# Building a Neural Network from Scratch

https://towardsdatascience.com/math-neural-network-from-scratch-in-python-d6da9f29ce65 

### Abstract Base Class : Layer
The abstract class Layer, which all other layers will inherit from, handles simple properties which are an input, an output, and both a forward and backward methods.

In [2]:

# Base class
class Layer:
    def __init__(self):
        self.input = None
        self.output = None

    # computes the output Y of a layer for a given input X
    def forward_propagation(self, input):
        raise NotImplementedError

    # computes dE/dX for a given dE/dY (and update parameters if any)
    def backward_propagation(self, output_error, learning_rate):
        raise NotImplementedError

In the abstract class above, backward_propagation function has an extra parameter, learning_rate, which is controlling the amount of learning/updating parameters using gradient descent.

### Backward Propagation
Suppose we have a matrix containing the derivative of the error with respect to that layer’s output: $\frac{\partial E}{\partial Y}$

We need :
- The derivative of the error with respect to the parameters ($\frac{\partial E}{\partial W}$, $\frac{\partial E}{\partial B}$)
- The derivative of the error with respect to the input ($\frac{\partial E}{\partial X}$)

_Material_
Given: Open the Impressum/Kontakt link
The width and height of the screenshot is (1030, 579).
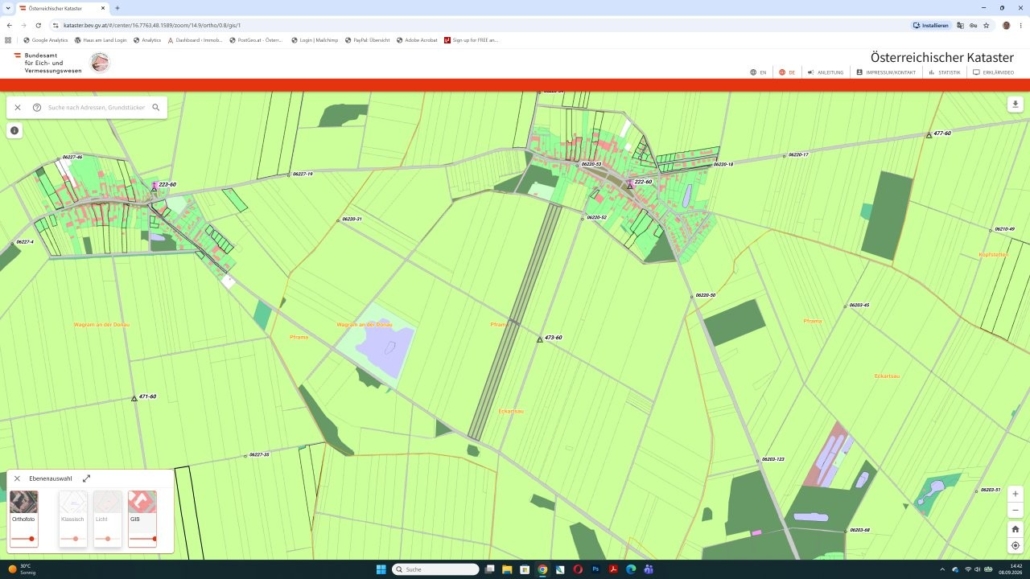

_Exercises_
[A] Answer these questions about the neural network text:
(i) What value does the Layer constructor give to self.input and self.output?
(ii) What extra parameter does backward_propagation take?
(iii) According to its comment, what does forward_propagation compute?
[B] Duplicate the neural network text from "# Building a" to "and backward methods.".
[C] Go on with the neural network text from the point where it stops.
The listing has no connection to the neural network text.

_Responses for each task_
[A]
(i) None.
(ii) learning_rate.
(iii) The output Y of a layer for a given input X.

[B]
# Building a Neural Network from Scratch

https://towardsdatascience.com/math-neural-network-from-scratch-in-python-d6da9f29ce65 

### Abstract Base Class : Layer
The abstract class Layer, which all other layers will inherit from, handles simple properties which are an input, an output, and both a forward and backward methods.

[C]
Let's calculate $\frac{\partial E}{\partial W}$. This matrix should be the same size as $W$ itself : 

$i x j$ where $i$ is the number of input neurons and $j$ the number of output neurons. We need one gradient for every weight

### Coding the Fully Connected Layer

In [3]:
#from layer import Layer
import numpy as np

# inherit from base class Layer
class FCLayer(Layer):
    # input_size = number of input neurons
    # output_size = number of edges that connects to neurons in next layer
    def __init__(self, input_size, output_size):
        self.weights = np.random.rand(input_size, output_size) - 0.5
        self.bias = np.random.rand(1, output_size) - 0.5

    # returns output for a given input
    def forward_propagation(self, input_data):
        self.input = input_data
        self.output = np.dot(self.input, self.weights) + self.bias
        return self.output

    # computes dE/dW, dE/dB for a given output_error=dE/dY. Returns input_error=dE/dX.
    def backward_propagation(self, output_error, learning_rate):
        input_error = np.dot(output_error, self.weights.T)
        weights_error = np.dot(self.input.T, output_error)
        # dBias = output_error

        # update parameters
        self.weights -= learning_rate * weights_error
        self.bias -= learning_rate * output_error
        return input_error

### Activation Layer
All the calculation we did until now were completely linear, may not learn well. We need to add non-linearity to the model by applying non-linear functions to the output of some layers.

Now we need to redo the whole process for this new type of layer!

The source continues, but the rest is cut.